Sixty-nine percent of IT professionals experience phishing attacks at least once a week, with customer data cited most often as the type of data attacked, followed by financial information.
In addition, the survey by research organization Ipsos Observer and sponsored by HP TippingPoint found that seven out of ten attacks generated within the network perimeter stem from a malware-infected host, highlighting the importance of taking a layered approach to security to block suspicious communications at every point on the network—from the perimeter to the core.
“Organizations are increasingly challenged to protect their networks from advanced targeted attacks; in fact, it is likely that most environments have already been breached with systems infected by malware,” says Frank Mong, vice president, Solutions, Enterprise Security Products, HP. “It’s important that IT professionals understand how attackers are trying to break through the network, and have confidence in their ability to mitigate attacks when every second matters.”

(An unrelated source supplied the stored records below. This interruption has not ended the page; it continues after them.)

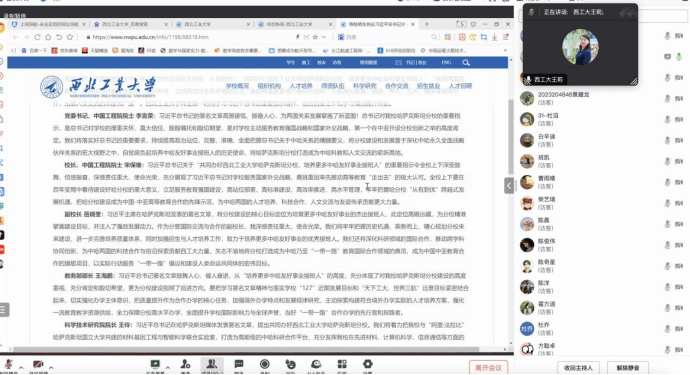Screen dimensions: 690x375
Task: Unmute the microphone in meeting toolbar
Action: coord(8,364)
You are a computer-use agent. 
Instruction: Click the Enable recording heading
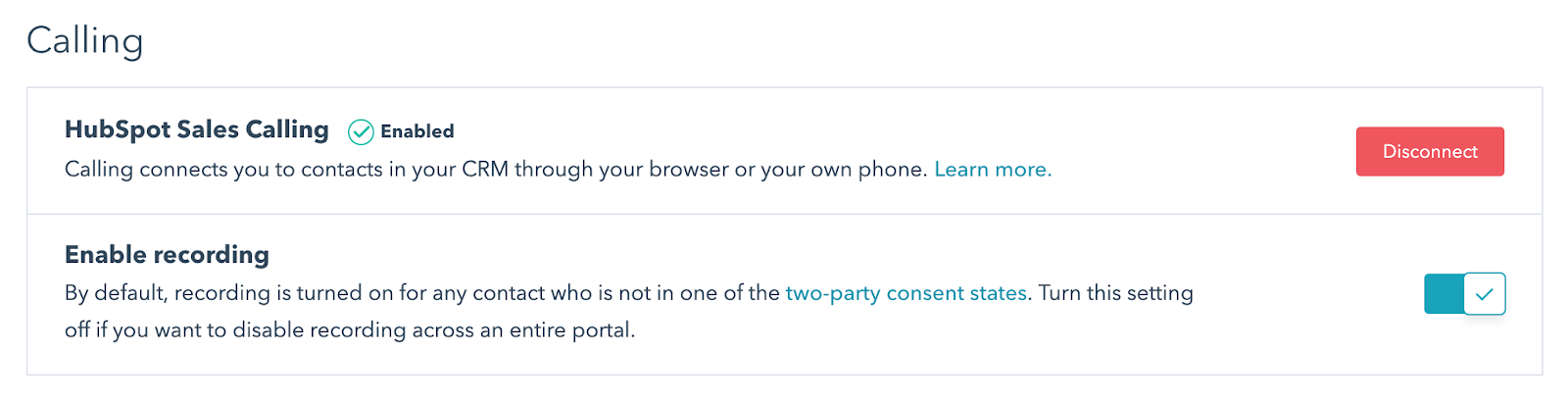coord(167,255)
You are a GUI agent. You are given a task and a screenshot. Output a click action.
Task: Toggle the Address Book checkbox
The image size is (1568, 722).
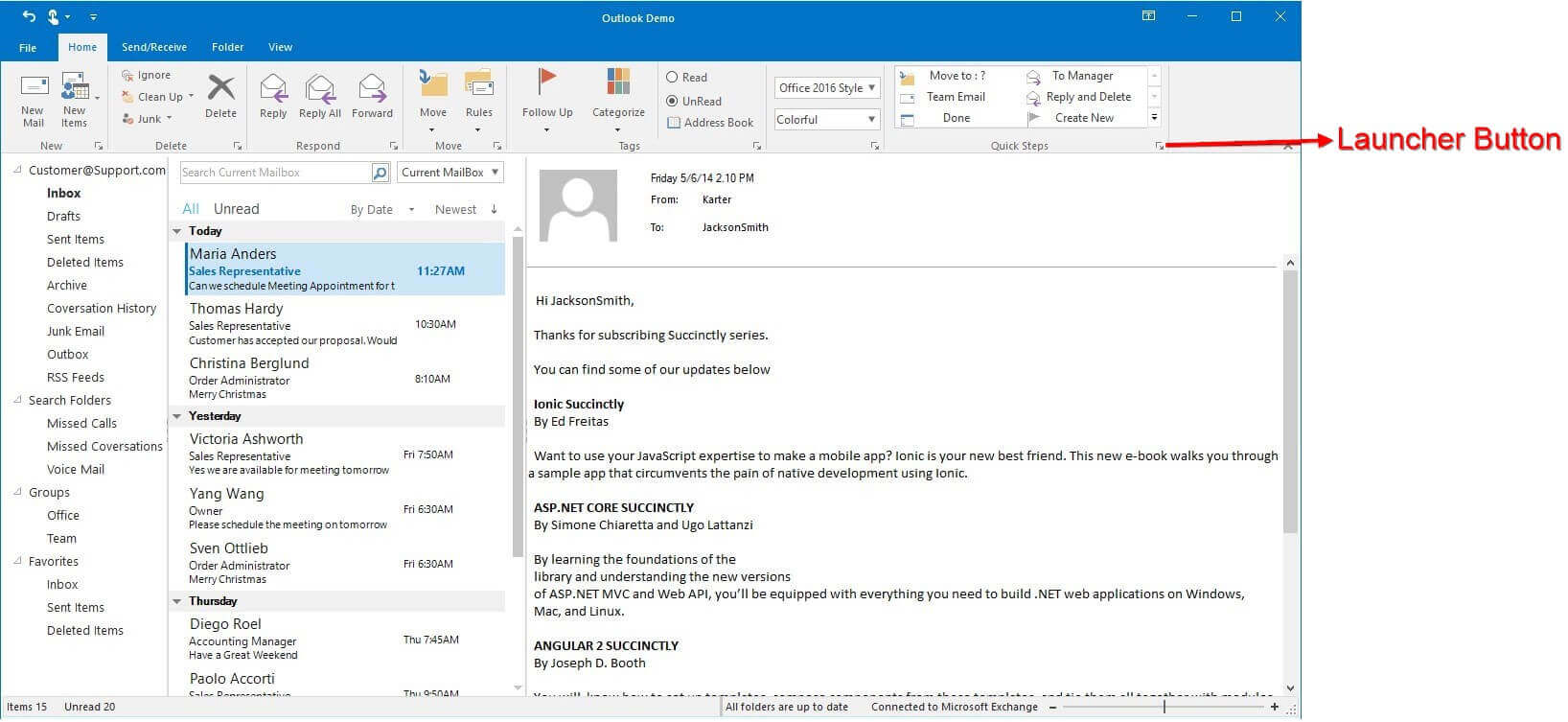[x=674, y=123]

Based on the Ipsos Observer survey of more than 200 U.S. based IT professionals, the new study also yielded the following findings:
• Approximately six out of ten attacks stem from malicious communication with the command and control site, and over half are taking advantage of a software vulnerability. Top threats relative to these new attacks are primarily within the data center, mobile, and branch networks.

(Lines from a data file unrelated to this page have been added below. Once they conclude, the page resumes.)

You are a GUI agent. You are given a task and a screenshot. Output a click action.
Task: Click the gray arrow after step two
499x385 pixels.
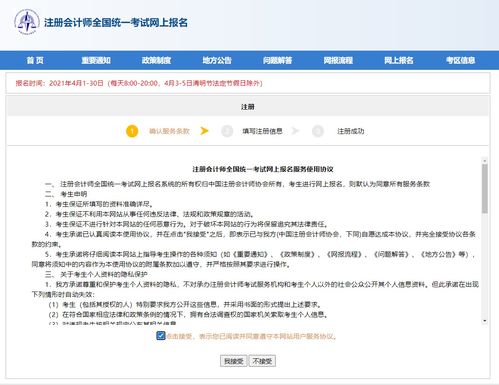[x=295, y=131]
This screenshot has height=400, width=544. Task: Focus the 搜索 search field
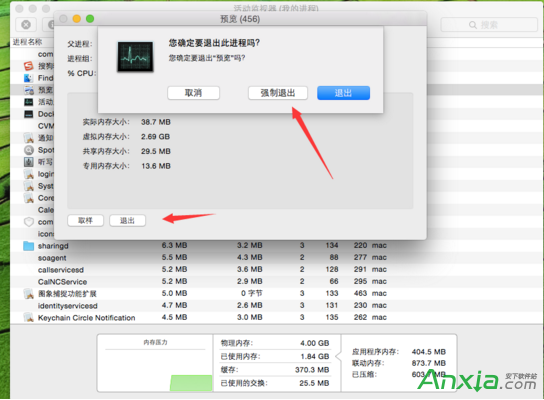pos(489,25)
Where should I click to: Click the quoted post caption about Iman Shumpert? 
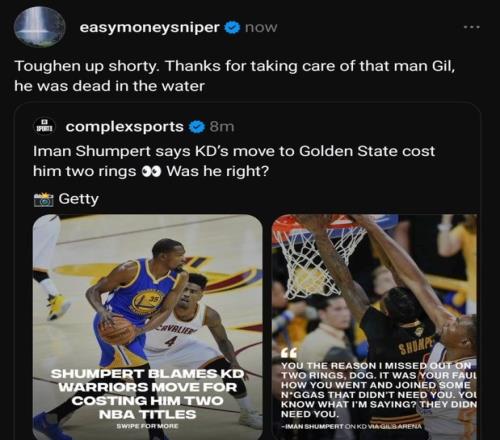coord(234,161)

• Among the organizations surveyed, China is stated most often as a country of origin for external network attacks, followed by Russia and the United States.
• Eighty-five percent of survey respondents indicate concern for illicit file sharing and use of nonwork-related applications; 63% are concerned with employees visiting adult-only websites on the corporate network.
• Roughly seven in ten claim that social media is a type of abuse occurring on their corporate network.
• In the event of a network breach, 67% of survey respondents listed customer data as the most likely to be attacked, followed by the company’s financial information (63%). Other data at risk includes corporate intellectual property (59%) and employee data (49%).
• As companies look to adopt software-defined networking, 54% indicated network manageability as a top concern, while 44% are concerned with an attacker compromising the SDN controller.
• On average, enterprises are spending approximately $2.6 million annually on network security, and more than 60% of IT professionals surveyed expect to increase spending in the next year.